Paper detail

Fast and Flexible Geometric Method For Enhancing MC Sampling of Compact Configurations For Protein Docking Problem

EASAL (Efficient Atlasing and Sampling of Assembly Landscapes) is a geometric method for sampling and computing integrals over the potential energy landscape of small molecular assemblies. EASAL's efficiency arises from the fact that small assembly landscapes permit the use of so-called Cayley (inter-atomic distance based) parameters for geometric representation and sampling of the assembly configuration space regions; this results in their isolation, convexification, customized sampling and systematic traversal using a comprehensive topological roadmap.
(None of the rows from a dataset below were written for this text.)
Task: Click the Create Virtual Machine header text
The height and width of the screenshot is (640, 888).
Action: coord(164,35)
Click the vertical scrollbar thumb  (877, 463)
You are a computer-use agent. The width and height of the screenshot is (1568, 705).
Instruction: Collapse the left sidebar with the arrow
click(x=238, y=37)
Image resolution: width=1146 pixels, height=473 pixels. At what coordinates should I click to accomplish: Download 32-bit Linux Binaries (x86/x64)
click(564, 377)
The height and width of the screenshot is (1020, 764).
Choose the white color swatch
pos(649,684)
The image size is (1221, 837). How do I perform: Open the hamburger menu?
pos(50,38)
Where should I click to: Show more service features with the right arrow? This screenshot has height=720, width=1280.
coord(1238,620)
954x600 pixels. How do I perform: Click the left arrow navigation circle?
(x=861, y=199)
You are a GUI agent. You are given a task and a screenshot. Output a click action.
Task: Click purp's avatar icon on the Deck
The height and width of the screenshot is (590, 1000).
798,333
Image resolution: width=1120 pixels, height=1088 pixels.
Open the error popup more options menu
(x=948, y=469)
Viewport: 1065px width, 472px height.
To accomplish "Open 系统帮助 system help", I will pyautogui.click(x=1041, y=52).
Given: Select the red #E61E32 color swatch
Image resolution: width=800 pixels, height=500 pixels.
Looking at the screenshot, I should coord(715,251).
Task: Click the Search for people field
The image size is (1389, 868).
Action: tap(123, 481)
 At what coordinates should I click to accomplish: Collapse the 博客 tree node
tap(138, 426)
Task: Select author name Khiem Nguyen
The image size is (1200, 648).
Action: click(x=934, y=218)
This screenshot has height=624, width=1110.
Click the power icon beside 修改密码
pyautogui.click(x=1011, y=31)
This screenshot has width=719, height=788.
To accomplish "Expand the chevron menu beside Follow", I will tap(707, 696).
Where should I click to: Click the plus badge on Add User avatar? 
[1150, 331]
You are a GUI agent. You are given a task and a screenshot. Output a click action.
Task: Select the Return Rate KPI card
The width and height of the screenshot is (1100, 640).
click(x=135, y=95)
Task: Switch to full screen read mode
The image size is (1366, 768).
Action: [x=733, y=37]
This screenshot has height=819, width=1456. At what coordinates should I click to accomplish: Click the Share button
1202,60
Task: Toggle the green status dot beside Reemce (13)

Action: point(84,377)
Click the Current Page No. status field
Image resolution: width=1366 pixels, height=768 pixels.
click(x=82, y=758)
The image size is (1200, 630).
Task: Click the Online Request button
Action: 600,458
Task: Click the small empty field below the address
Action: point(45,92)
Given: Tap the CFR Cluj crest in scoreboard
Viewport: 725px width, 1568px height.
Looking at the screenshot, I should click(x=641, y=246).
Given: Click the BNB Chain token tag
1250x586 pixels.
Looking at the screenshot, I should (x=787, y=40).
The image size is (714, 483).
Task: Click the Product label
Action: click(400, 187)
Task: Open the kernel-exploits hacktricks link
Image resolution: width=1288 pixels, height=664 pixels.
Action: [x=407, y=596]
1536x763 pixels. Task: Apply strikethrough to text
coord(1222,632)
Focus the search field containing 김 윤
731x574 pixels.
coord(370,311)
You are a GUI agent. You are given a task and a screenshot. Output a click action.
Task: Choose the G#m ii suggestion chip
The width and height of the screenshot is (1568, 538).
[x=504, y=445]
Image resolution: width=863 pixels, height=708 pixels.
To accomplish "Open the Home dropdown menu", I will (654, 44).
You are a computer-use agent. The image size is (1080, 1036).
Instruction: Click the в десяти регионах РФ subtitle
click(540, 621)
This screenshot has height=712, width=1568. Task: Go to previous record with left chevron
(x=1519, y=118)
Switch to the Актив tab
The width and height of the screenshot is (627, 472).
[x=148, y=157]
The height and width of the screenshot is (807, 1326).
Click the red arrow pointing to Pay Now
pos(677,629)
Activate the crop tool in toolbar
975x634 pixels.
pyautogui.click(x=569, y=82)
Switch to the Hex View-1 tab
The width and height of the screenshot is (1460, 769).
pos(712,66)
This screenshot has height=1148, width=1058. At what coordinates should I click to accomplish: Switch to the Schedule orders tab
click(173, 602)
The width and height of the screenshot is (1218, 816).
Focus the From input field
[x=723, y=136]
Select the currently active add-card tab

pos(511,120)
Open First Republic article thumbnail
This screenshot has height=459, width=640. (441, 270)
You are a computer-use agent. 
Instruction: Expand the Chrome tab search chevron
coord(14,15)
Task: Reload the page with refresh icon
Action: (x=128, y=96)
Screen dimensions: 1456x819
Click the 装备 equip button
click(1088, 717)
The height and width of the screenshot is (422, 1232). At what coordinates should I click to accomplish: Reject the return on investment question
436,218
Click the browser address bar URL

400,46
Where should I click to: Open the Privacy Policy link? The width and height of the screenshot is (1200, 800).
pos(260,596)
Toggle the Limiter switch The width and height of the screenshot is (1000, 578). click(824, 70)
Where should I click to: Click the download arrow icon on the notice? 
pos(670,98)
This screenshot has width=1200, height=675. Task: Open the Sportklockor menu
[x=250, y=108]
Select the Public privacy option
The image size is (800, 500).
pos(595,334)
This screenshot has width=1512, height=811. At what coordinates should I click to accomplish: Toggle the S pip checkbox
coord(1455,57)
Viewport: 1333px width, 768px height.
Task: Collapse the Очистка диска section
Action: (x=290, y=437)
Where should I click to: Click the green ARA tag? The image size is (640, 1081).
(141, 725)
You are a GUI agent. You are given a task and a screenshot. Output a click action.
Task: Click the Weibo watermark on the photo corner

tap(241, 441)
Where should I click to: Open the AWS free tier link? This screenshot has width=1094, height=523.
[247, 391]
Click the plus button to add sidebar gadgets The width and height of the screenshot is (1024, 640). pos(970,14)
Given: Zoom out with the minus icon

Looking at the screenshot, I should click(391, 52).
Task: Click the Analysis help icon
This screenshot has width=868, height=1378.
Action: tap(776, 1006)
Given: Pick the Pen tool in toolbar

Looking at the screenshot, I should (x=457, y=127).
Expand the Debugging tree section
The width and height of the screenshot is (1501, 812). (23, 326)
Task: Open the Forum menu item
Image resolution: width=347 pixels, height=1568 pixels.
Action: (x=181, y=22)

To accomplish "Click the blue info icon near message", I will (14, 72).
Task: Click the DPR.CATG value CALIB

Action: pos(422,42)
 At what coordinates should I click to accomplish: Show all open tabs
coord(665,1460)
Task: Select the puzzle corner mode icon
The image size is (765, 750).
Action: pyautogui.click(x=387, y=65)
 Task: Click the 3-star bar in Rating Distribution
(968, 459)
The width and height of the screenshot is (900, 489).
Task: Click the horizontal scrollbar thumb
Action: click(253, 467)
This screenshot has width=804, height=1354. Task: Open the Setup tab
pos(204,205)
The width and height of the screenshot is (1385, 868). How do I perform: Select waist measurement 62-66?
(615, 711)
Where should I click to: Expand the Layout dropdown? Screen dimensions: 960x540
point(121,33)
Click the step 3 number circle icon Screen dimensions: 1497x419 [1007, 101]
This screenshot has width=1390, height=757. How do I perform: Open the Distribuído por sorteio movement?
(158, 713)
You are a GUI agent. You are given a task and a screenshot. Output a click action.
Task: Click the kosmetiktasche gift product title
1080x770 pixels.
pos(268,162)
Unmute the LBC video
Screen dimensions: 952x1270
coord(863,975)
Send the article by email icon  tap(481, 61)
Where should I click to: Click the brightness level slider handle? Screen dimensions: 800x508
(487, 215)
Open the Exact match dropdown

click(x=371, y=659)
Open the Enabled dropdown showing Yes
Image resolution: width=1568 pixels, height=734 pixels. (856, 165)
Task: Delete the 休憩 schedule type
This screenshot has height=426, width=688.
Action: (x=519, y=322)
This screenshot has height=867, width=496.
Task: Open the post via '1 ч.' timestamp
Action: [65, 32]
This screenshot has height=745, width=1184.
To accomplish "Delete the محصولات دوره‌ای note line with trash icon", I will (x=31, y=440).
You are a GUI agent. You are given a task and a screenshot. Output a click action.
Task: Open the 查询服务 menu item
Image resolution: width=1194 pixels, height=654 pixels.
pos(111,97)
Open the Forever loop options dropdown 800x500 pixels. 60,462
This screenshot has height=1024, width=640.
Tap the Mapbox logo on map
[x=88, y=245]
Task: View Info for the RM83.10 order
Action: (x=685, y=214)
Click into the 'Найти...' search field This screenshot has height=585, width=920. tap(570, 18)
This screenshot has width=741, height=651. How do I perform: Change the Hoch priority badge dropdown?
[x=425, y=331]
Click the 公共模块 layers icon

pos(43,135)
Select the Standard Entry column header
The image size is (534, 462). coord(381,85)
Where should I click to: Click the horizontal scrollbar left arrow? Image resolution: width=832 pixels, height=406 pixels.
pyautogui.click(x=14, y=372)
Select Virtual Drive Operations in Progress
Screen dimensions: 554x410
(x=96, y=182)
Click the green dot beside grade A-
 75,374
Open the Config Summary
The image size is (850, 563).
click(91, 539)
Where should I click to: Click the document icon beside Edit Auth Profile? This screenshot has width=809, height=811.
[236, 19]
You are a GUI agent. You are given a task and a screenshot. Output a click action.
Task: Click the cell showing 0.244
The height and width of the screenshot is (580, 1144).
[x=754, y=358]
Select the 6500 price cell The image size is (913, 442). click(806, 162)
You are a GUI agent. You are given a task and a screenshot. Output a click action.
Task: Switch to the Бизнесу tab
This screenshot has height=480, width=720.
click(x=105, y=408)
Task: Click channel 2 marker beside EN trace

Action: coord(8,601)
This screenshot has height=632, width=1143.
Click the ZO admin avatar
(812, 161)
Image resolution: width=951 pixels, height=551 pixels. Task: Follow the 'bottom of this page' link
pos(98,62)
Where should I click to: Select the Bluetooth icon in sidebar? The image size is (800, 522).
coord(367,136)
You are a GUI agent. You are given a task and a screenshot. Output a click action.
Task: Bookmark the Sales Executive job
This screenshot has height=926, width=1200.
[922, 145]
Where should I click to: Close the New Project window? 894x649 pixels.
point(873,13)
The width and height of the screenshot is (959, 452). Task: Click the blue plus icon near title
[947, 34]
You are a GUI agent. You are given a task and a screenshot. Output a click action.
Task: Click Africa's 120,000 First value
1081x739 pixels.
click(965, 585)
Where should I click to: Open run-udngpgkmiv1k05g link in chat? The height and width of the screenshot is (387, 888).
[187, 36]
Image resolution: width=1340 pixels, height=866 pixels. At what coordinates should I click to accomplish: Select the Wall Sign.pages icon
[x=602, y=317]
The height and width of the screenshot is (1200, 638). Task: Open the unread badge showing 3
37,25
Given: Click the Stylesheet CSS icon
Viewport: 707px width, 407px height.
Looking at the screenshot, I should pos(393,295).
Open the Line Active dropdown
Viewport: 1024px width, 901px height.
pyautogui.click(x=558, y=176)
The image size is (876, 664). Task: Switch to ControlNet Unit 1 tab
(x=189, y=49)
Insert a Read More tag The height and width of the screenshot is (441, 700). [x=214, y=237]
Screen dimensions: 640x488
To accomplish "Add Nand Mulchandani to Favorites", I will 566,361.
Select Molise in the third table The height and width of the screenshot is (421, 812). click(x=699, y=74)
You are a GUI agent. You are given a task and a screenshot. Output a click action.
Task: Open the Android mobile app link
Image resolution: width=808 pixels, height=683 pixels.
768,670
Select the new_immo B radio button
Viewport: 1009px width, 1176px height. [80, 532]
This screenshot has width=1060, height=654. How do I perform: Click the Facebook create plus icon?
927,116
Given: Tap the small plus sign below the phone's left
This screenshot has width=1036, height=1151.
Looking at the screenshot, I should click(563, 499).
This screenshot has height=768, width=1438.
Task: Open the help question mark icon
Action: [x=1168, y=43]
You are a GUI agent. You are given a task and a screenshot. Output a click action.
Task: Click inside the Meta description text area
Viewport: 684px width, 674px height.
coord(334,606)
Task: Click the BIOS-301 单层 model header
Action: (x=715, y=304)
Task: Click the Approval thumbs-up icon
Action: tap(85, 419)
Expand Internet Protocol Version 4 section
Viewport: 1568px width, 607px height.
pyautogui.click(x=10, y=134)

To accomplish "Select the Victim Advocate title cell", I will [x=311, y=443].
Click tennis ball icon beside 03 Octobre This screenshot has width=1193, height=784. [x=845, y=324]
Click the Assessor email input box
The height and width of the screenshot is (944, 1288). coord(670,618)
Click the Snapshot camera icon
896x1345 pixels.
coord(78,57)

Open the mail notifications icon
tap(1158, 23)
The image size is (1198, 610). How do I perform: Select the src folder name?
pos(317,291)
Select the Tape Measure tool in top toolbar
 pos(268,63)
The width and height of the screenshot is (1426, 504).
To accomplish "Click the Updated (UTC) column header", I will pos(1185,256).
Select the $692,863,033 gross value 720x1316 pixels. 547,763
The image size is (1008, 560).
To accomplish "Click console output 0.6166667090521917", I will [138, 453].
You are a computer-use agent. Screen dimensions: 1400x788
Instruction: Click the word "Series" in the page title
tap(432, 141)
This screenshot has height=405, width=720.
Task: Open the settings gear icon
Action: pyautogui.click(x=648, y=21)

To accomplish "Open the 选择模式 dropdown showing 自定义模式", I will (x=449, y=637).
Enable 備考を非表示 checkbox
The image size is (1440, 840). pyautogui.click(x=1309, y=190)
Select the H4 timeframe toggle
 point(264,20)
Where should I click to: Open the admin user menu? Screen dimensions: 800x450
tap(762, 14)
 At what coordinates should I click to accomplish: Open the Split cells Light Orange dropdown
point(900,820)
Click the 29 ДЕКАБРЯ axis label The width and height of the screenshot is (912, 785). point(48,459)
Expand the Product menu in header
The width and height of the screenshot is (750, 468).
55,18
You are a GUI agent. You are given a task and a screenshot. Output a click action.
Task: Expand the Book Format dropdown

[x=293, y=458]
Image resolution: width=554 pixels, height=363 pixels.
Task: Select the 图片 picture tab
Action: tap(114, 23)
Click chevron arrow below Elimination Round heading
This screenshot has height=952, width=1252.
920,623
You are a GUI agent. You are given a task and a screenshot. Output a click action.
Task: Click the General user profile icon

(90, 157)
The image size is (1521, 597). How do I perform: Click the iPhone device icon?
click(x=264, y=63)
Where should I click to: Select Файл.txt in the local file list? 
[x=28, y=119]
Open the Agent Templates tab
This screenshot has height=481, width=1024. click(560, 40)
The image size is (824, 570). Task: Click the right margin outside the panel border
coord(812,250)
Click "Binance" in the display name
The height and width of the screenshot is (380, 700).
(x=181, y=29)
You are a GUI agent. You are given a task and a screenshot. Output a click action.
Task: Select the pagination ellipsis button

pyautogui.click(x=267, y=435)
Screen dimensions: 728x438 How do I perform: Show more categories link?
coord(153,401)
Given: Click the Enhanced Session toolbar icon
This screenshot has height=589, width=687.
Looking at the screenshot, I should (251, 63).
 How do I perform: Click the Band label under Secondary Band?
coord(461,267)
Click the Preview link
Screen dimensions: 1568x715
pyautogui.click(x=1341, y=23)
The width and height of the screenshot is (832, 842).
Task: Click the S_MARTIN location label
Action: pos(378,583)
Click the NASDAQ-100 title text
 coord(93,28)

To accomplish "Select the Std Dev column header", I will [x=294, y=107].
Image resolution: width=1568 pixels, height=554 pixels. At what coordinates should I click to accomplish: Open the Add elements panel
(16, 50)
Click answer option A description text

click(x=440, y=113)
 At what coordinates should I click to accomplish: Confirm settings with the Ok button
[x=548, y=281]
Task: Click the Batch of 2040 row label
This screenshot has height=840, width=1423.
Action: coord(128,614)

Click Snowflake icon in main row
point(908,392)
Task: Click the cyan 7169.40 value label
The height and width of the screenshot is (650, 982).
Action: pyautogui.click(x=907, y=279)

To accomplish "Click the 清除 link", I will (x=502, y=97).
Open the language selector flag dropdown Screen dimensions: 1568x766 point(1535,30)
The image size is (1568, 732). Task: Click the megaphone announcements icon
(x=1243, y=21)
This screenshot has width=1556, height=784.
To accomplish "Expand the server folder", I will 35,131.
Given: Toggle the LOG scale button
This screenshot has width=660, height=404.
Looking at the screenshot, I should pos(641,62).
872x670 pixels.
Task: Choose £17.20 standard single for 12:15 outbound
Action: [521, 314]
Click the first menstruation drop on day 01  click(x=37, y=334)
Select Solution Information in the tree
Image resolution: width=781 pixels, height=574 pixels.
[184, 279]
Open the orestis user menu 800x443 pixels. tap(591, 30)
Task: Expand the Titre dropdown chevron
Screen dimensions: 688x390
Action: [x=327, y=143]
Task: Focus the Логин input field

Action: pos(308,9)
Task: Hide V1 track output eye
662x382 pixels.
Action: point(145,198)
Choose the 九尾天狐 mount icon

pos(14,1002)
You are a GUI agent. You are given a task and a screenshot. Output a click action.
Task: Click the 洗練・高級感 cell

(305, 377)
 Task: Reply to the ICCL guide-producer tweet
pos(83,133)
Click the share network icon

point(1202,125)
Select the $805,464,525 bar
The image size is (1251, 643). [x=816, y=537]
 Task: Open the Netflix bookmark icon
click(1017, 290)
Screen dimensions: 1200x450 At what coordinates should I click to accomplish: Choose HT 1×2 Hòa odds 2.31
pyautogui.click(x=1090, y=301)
We define custom-designed measurements to investigate and compare various sampling characteristics of EASAL and the traditional Monte Carlo (MC) sampling, including (i) sampling speed, (ii) efficiency and accuracy of uniform grid coverage, (iii) accuracy of weighted coverage at covering low energy regions, (iv) ability to localize sampling to macrostates, and (v) flexibility in sampling distributions. In particular, we compare the sampling characteristics of EASAL and MC in sampling the assembly landscape of 2 trans-membrane helices, with short-range pair-potentials. We demonstrate that EASAL provides a reasonable coverage of crucial but narrow regions of the energy landscape of low effective dimension, with much fewer samples and computational resources than MC sampling. Promising avenues for combining the complementary advantages of the two methods are discussed.